Work to be completed | Could you restate all of the entries, word for word?
____
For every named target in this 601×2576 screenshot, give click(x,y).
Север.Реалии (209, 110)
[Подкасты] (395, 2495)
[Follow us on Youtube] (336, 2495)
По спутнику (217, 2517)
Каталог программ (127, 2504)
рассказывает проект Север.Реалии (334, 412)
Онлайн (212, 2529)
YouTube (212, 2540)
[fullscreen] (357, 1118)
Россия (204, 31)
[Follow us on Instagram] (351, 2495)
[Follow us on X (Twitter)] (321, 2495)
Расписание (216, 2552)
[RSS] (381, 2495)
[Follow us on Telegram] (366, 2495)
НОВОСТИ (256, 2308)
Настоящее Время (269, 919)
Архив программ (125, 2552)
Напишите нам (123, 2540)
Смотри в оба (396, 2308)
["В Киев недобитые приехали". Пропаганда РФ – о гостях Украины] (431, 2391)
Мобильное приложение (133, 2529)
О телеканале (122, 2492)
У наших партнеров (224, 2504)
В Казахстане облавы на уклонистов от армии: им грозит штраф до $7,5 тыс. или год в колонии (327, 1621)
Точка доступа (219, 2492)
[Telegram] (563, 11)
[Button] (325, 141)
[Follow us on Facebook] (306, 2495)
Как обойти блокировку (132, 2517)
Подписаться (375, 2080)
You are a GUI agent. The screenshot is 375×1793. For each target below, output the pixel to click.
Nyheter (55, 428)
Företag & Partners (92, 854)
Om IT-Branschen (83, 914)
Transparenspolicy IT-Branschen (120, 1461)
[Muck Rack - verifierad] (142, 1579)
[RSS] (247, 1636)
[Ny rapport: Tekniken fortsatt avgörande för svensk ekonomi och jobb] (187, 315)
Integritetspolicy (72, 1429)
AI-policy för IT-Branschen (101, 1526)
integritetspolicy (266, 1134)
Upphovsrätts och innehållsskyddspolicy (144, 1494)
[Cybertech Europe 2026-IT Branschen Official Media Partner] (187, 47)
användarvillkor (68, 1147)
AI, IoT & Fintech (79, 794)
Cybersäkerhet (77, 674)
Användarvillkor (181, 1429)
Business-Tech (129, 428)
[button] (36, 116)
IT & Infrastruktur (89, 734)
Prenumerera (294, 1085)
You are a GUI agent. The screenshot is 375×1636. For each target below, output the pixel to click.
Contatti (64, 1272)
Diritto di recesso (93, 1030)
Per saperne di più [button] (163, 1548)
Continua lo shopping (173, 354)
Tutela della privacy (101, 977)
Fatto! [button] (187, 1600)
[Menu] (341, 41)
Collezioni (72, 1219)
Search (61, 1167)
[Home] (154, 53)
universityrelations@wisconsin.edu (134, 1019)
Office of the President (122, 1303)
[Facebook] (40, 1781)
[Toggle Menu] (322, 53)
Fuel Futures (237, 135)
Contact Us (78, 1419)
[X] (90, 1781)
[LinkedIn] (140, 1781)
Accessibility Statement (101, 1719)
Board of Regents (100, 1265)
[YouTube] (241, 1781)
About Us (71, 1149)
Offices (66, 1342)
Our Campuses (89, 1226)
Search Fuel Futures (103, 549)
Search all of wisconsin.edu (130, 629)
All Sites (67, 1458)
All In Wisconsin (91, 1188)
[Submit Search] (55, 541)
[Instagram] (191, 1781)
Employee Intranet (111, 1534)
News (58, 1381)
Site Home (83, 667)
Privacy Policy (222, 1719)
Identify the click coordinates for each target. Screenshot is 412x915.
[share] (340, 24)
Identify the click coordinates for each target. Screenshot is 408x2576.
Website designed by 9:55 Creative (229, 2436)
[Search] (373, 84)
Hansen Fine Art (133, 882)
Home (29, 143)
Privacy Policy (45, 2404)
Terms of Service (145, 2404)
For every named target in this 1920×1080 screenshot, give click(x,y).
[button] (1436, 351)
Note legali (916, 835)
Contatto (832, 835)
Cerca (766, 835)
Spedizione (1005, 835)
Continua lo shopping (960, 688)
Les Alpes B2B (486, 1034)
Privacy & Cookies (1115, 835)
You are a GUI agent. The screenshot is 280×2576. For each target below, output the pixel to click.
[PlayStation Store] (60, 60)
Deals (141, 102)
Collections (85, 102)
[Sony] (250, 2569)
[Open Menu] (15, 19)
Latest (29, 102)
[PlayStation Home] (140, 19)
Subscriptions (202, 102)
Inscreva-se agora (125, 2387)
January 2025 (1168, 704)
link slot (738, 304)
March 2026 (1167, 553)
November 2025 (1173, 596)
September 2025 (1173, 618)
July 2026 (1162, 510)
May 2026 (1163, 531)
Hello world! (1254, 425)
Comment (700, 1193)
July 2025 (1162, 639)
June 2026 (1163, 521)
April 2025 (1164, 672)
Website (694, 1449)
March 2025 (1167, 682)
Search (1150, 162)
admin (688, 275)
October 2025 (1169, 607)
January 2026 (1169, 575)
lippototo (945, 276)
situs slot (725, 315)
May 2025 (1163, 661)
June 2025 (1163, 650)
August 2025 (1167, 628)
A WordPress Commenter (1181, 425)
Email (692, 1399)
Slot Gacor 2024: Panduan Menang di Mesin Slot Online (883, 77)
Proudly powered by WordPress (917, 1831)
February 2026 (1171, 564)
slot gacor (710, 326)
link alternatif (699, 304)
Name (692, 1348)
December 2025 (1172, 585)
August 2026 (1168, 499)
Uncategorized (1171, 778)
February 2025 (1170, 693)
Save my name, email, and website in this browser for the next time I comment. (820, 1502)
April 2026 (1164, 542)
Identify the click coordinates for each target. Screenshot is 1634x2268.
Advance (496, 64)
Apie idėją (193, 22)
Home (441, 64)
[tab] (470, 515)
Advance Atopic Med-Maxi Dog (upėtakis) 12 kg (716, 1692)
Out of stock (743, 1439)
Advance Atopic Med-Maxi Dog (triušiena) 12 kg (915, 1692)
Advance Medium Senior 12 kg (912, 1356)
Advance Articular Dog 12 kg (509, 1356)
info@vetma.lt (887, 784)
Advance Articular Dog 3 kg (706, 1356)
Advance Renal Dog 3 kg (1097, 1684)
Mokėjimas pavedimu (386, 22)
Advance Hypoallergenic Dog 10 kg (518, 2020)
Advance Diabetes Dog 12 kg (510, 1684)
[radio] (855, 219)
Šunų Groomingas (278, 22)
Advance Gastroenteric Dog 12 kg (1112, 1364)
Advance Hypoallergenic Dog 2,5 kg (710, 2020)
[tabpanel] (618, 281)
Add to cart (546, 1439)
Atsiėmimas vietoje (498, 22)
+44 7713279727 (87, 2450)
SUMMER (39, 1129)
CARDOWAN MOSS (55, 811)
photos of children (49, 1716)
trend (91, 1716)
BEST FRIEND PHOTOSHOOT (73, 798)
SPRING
____
Task answer |
For every named target in this 601×2576 screenshot, give click(x,y).
Север.Реалии (209, 110)
[Подкасты] (395, 2495)
[Follow us on Youtube] (336, 2495)
По спутнику (217, 2517)
Каталог программ (127, 2504)
рассказывает проект Север.Реалии (334, 412)
Онлайн (212, 2529)
YouTube (212, 2540)
[fullscreen] (357, 1118)
Россия (204, 31)
[Follow us on Instagram] (351, 2495)
[Follow us on X (Twitter)] (321, 2495)
Расписание (216, 2552)
[RSS] (381, 2495)
[Follow us on Telegram] (366, 2495)
НОВОСТИ (256, 2308)
Настоящее Время (269, 919)
Архив программ (125, 2552)
Напишите нам (123, 2540)
Смотри в оба (396, 2308)
["В Киев недобитые приехали". Пропаганда РФ – о гостях Украины] (431, 2391)
Мобильное приложение (133, 2529)
О телеканале (122, 2492)
У наших партнеров (224, 2504)
В Казахстане облавы на уклонистов от армии: им грозит штраф до $7,5 тыс. или год в колонии (327, 1621)
Точка доступа (219, 2492)
[Telegram] (563, 11)
[Button] (325, 141)
[Follow us on Facebook] (306, 2495)
Как обойти блокировку (132, 2517)
Подписаться (375, 2080)
You are a GUI agent. The screenshot is 375×1793. For each target below, output the pixel to click.
Nyheter (55, 428)
Företag & Partners (92, 854)
Om IT-Branschen (83, 914)
Transparenspolicy IT-Branschen (120, 1461)
[Muck Rack - verifierad] (142, 1579)
[RSS] (247, 1636)
[Ny rapport: Tekniken fortsatt avgörande för svensk ekonomi och jobb] (187, 315)
Integritetspolicy (72, 1429)
AI-policy för IT-Branschen (101, 1526)
integritetspolicy (266, 1134)
Upphovsrätts och innehållsskyddspolicy (144, 1494)
[Cybertech Europe 2026-IT Branschen Official Media Partner] (187, 47)
användarvillkor (68, 1147)
AI, IoT & Fintech (79, 794)
Cybersäkerhet (77, 674)
Användarvillkor (181, 1429)
Business-Tech (129, 428)
[button] (36, 116)
IT & Infrastruktur (89, 734)
Prenumerera (294, 1085)
You are a GUI agent. The screenshot is 375×1636. For each target below, output the pixel to click.
Contatti (64, 1272)
Diritto di recesso (93, 1030)
Per saperne di più [button] (163, 1548)
Continua lo shopping (173, 354)
Tutela della privacy (101, 977)
Fatto! [button] (187, 1600)
[Menu] (341, 41)
Collezioni (72, 1219)
Search (61, 1167)
[Home] (154, 53)
universityrelations@wisconsin.edu (134, 1019)
Office of the President (122, 1303)
[Facebook] (40, 1781)
[Toggle Menu] (322, 53)
Fuel Futures (237, 135)
Contact Us (78, 1419)
[X] (90, 1781)
[LinkedIn] (140, 1781)
Accessibility Statement (101, 1719)
Board of Regents (100, 1265)
[YouTube] (241, 1781)
About Us (71, 1149)
Offices (66, 1342)
Our Campuses (89, 1226)
Search Fuel Futures (103, 549)
Search all of wisconsin.edu (130, 629)
All Sites (67, 1458)
All In Wisconsin (91, 1188)
[Submit Search] (55, 541)
[Instagram] (191, 1781)
Employee Intranet (111, 1534)
News (58, 1381)
Site Home (83, 667)
Privacy Policy (222, 1719)
Identify the click coordinates for each target. Screenshot is 412x915.
[share] (340, 24)
Identify the click coordinates for each target. Screenshot is 408x2576.
Website designed by 9:55 Creative (229, 2436)
[Search] (373, 84)
Hansen Fine Art (133, 882)
Home (29, 143)
Privacy Policy (45, 2404)
Terms of Service (145, 2404)
For every named target in this 1920×1080 screenshot, give click(x,y).
[button] (1436, 351)
Note legali (916, 835)
Contatto (832, 835)
Cerca (766, 835)
Spedizione (1005, 835)
Continua lo shopping (960, 688)
Les Alpes B2B (486, 1034)
Privacy & Cookies (1115, 835)
You are a GUI agent. The screenshot is 280×2576. For each target below, output the pixel to click.
[PlayStation Store] (60, 60)
Deals (141, 102)
Collections (85, 102)
[Sony] (250, 2569)
[Open Menu] (15, 19)
Latest (29, 102)
[PlayStation Home] (140, 19)
Subscriptions (202, 102)
Inscreva-se agora (125, 2387)
January 2025 (1168, 704)
link slot (738, 304)
March 2026 (1167, 553)
November 2025 (1173, 596)
September 2025 (1173, 618)
July 2026 (1162, 510)
May 2026 (1163, 531)
Hello world! (1254, 425)
Comment (700, 1193)
July 2025 (1162, 639)
June 2026 (1163, 521)
April 2025 (1164, 672)
Website (694, 1449)
March 2025 (1167, 682)
Search (1150, 162)
admin (688, 275)
October 2025 (1169, 607)
January 2026 (1169, 575)
lippototo (945, 276)
situs slot (725, 315)
May 2025 (1163, 661)
June 2025 (1163, 650)
August 2025 (1167, 628)
A WordPress Commenter (1181, 425)
Email (692, 1399)
Slot Gacor 2024: Panduan Menang di Mesin Slot Online (883, 77)
Proudly powered by WordPress (917, 1831)
February 2026 (1171, 564)
slot gacor (710, 326)
link alternatif (699, 304)
Name (692, 1348)
December 2025 (1172, 585)
August 2026 (1168, 499)
Uncategorized (1171, 778)
February 2025 (1170, 693)
Save my name, email, and website in this browser for the next time I comment. (820, 1502)
April 2026 (1164, 542)
Identify the click coordinates for each target. Screenshot is 1634x2268.
Advance (496, 64)
Apie idėją (193, 22)
Home (441, 64)
[tab] (470, 515)
Advance Atopic Med-Maxi Dog (upėtakis) 12 kg (716, 1692)
Out of stock (743, 1439)
Advance Atopic Med-Maxi Dog (triušiena) 12 kg (915, 1692)
Advance Medium Senior 12 kg (912, 1356)
Advance Articular Dog 12 kg (509, 1356)
info@vetma.lt (887, 784)
Advance Articular Dog 3 kg (706, 1356)
Advance Renal Dog 3 kg (1097, 1684)
Mokėjimas pavedimu (386, 22)
Advance Hypoallergenic Dog 10 kg (518, 2020)
Advance Diabetes Dog 12 kg (510, 1684)
[radio] (855, 219)
Šunų Groomingas (278, 22)
Advance Gastroenteric Dog 12 kg (1112, 1364)
Advance Hypoallergenic Dog 2,5 kg (710, 2020)
[tabpanel] (618, 281)
Add to cart (546, 1439)
Atsiėmimas vietoje (498, 22)
+44 7713279727 (87, 2450)
SUMMER (39, 1129)
CARDOWAN MOSS (55, 811)
photos of children (49, 1716)
trend (91, 1716)
BEST FRIEND PHOTOSHOOT (73, 798)
SPRING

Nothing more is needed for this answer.